We’ve heard of this kind of thing before: reports of Facebook, et al., still “miraculously” keeping hold even of content that was never (visibly) online: something you typed into that status box and then decided against posting.
But now, Forbes believes that Google and Facebook (Instagram) have “more clear” rules than TikTok these days, as it reports about a case when a bank robbery suspects, Fernando Enriquez and a number of others, being tracked down (with a valid search warrant as well) across multiple social media. In fact, all three of them.
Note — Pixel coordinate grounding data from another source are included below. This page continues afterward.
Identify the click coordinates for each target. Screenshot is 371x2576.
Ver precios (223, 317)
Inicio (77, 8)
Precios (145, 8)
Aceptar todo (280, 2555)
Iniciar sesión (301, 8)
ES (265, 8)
Emails, phone numbers – ostensibly given to the tech giants by the suspect in order to create accounts – were correlated to essentially identify Enriquez online.
But it was on TikTok that the FBI found what “resembled” a getaway car allegedly used by Enriquez, as well as images showing suspect’s tattoos that were matched to surveillance data.
The warrant cited in the report, however, doesn’t exactly reveal how the FBI was able to get this data from “deleted” TikTok posts.
Though it may be tempting to take the “us against them” approach, all Big Tech operates along the same lines.
And those are: maximum profit; maximum compliance with government(s) when that bottom line is threatened; and very real and evident lack of interest in the user, their rights, including fundamental ones such as that to privacy and identity.
Big Tech, whether coming from the East or the West, seems perfectly ready to throw the user under the bus. Criminal cases get press; meanwhile, the data of billions from upstanding citizens receives the same treatment – to little or no complaint.